§ Task statement
What is needed here is an exact copy of every entry.

§ Material for this task
++++++

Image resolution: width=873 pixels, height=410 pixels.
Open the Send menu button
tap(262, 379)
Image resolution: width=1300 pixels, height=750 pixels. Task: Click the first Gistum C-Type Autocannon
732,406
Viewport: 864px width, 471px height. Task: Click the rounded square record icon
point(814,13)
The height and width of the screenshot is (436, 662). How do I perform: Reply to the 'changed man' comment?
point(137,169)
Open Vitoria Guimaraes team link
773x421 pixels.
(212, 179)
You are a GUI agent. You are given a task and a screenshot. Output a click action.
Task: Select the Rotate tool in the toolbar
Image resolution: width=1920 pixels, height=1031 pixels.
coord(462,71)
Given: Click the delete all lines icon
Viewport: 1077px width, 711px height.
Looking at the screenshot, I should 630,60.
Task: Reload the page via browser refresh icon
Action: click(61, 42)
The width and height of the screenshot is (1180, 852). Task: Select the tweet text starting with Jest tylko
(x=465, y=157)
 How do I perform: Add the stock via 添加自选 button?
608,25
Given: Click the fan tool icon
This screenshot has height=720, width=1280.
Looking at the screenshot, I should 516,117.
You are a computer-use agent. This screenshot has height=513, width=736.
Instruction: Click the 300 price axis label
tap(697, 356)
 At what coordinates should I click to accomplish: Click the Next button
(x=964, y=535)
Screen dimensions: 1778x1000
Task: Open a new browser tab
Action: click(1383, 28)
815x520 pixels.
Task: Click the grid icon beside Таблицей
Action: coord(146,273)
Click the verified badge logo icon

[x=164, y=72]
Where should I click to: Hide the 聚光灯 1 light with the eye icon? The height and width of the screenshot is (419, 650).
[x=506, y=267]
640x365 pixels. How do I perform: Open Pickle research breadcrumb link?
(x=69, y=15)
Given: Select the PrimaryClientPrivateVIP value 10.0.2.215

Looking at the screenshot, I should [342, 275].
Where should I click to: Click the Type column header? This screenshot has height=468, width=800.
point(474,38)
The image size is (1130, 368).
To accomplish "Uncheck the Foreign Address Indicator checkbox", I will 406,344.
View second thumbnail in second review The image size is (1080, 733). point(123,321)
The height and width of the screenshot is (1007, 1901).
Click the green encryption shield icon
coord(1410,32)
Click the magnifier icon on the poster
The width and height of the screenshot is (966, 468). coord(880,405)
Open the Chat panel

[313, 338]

++++++

§ Task response
Image resolution: width=873 pixels, height=410 pixels.
Open the Send menu button
tap(262, 379)
Image resolution: width=1300 pixels, height=750 pixels. Task: Click the first Gistum C-Type Autocannon
732,406
Viewport: 864px width, 471px height. Task: Click the rounded square record icon
point(814,13)
The height and width of the screenshot is (436, 662). How do I perform: Reply to the 'changed man' comment?
point(137,169)
Open Vitoria Guimaraes team link
773x421 pixels.
(212, 179)
You are a GUI agent. You are given a task and a screenshot. Output a click action.
Task: Select the Rotate tool in the toolbar
Image resolution: width=1920 pixels, height=1031 pixels.
coord(462,71)
Given: Click the delete all lines icon
Viewport: 1077px width, 711px height.
Looking at the screenshot, I should 630,60.
Task: Reload the page via browser refresh icon
Action: click(61, 42)
The width and height of the screenshot is (1180, 852). Task: Select the tweet text starting with Jest tylko
(x=465, y=157)
 How do I perform: Add the stock via 添加自选 button?
608,25
Given: Click the fan tool icon
This screenshot has height=720, width=1280.
Looking at the screenshot, I should 516,117.
You are a computer-use agent. This screenshot has height=513, width=736.
Instruction: Click the 300 price axis label
tap(697, 356)
 At what coordinates should I click to accomplish: Click the Next button
(x=964, y=535)
Screen dimensions: 1778x1000
Task: Open a new browser tab
Action: click(1383, 28)
815x520 pixels.
Task: Click the grid icon beside Таблицей
Action: coord(146,273)
Click the verified badge logo icon

[x=164, y=72]
Where should I click to: Hide the 聚光灯 1 light with the eye icon? The height and width of the screenshot is (419, 650).
[x=506, y=267]
640x365 pixels. How do I perform: Open Pickle research breadcrumb link?
(x=69, y=15)
Given: Select the PrimaryClientPrivateVIP value 10.0.2.215

Looking at the screenshot, I should [342, 275].
Where should I click to: Click the Type column header? This screenshot has height=468, width=800.
point(474,38)
The image size is (1130, 368).
To accomplish "Uncheck the Foreign Address Indicator checkbox", I will 406,344.
View second thumbnail in second review The image size is (1080, 733). point(123,321)
The height and width of the screenshot is (1007, 1901).
Click the green encryption shield icon
coord(1410,32)
Click the magnifier icon on the poster
The width and height of the screenshot is (966, 468). coord(880,405)
Open the Chat panel

[313, 338]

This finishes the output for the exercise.